OUFM Vision Statement
The OUFM is a navigation model for living systems. It was developed to help identify what is actually happening in a situation, how a system becomes distorted, and what helps it return to contact, range, and effective action.
I began developing the basis of this model many years ago because I needed a map that could help me orient in life. As an autistic person, I often experienced the world as too ambiguous, too noisy, too compressed by social expectation, or too far removed from what was actually going on. I needed something that could show me what was up and down, what was near and far, what was mine and what was the field. Over time, that need became a disciplined effort to describe reality as honestly as I could, starting from direct experience and then testing for convergence with science, independent schools of thought, and older traditions where they remained structurally useful.
The OUFM is not a doctrine, a morality system, or a spiritual hierarchy. It is not meant to replace science, philosophy, therapy, religion, or lived judgment. It is a framework for orientation. Its task is to help a system maintain or restore genuine contact with its actual situation, and to do so without collapsing into rigid abstraction, reactive habit, or borrowed certainty.
What makes the model valuable to me is not that it confirms what I already believe, but that it helps me distinguish what is real from what is merely familiar, comforting, socially reinforced, or ideologically attractive. In that sense, the OUFM is both descriptive and corrective. It asks not only what a system thinks, but how it perceives, what it can tolerate, what it can hold, and what it can actually do. It respects the fact that clarity is not the same as certainty, and that good functioning requires more than insight alone.
My values are reflected in the model because they emerged from the same long encounter with reality. I value humility, because overclaiming is a form of distortion. I value basic human dignity and basic human rights, because a system cannot navigate well if it is denied the conditions for legitimate presence. I value systems thinking, because symptoms often point to deeper structures rather than isolated failures.
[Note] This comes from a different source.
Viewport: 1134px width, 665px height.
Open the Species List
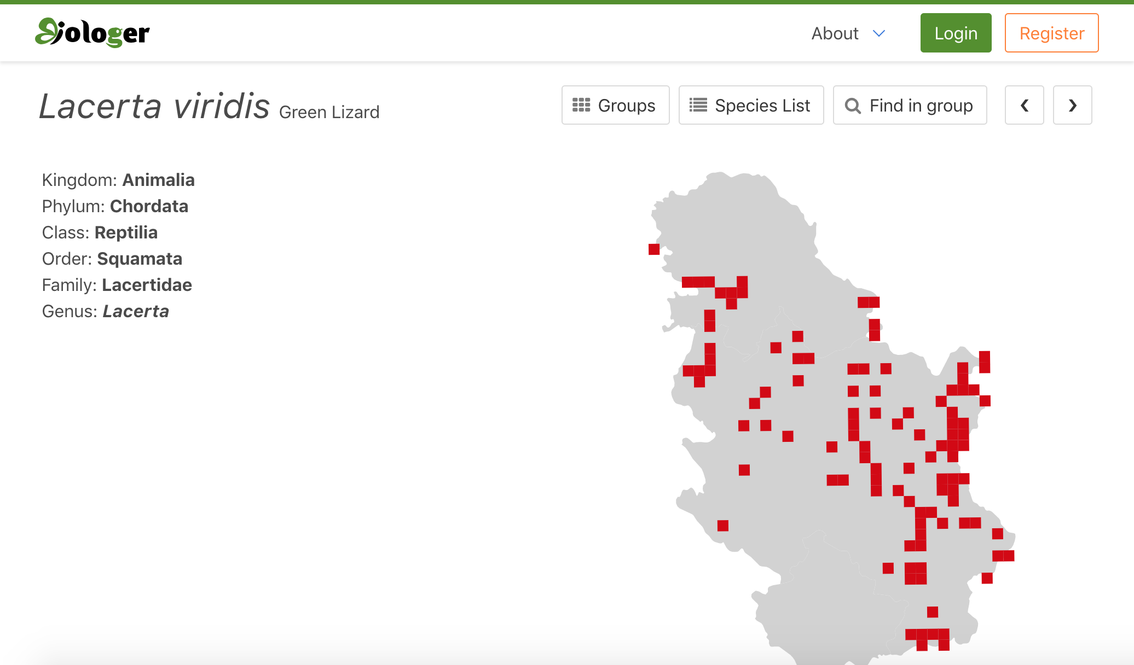tap(751, 105)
I value personal development, because living systems need room to grow, explore, and reorganize. I value environmental preservation, because a field that is degraded in the name of short-term gain eventually becomes a degraded home for everyone in it.
These values are not added to the OUFM as decoration. They are part of the reason the OUFM exists. The model suggests that many forms of suffering are not simply private failures, but consequences of thin ground, constrained range, mismatched configurations, and systems that reward short-term adaptation while undermining long-term life. That matters to me because I do not want the model to serve denial, status, manipulation, or spiritual bypass. I want it to support clearer perception, more honest contact, and better conditions for human flourishing.
At the same time, I want to remain careful about where the model ends and my personal commitments begin. The OUFM should stay open where reality is still unresolved. It should not pretend to know more than it does, especially in areas such as Layer 0, where the model marks structural necessity without claiming final ontological certainty. That honesty is part of the model’s integrity. A framework becomes fragile when it hides its limits.
My hope is that the OUFM can serve several kinds of use without losing its core discipline. At the individual level, it may help people orient themselves more clearly, especially when they are overwhelmed, disconnected, or caught in rigid patterns. At the relational level, it may help people understand mismatches in range, ground, and configuration without reducing everything to intent or blame. At the social level, it may help reveal how institutions, norms, and collective habits shape what is possible long before a person can make a choice. At the ethical level, it may support a more humane understanding of what people need in order to function well at all.
I do not want the OUFM to become a new ideology. I do not want it to become a substitute for reality, or for the concrete work of living. I want it to remain a tool for contact, a map that can be corrected by experience, and a structure that stays accountable to what it claims to describe. If the model ever becomes more important than the reality it is meant to help navigate, then it has failed.
The deeper purpose of the OUFM is simple: to support a way of understanding life that is grounded, humble, and useful. A way that leaves room for direct experience, conceptual clarity, moral seriousness, and practical action. A way that does not confuse accumulation with sufficiency, noise with knowledge, or performance with health. A way that helps a living system remain in contact with its actual field and respond in a way that is fitting, humane, and real.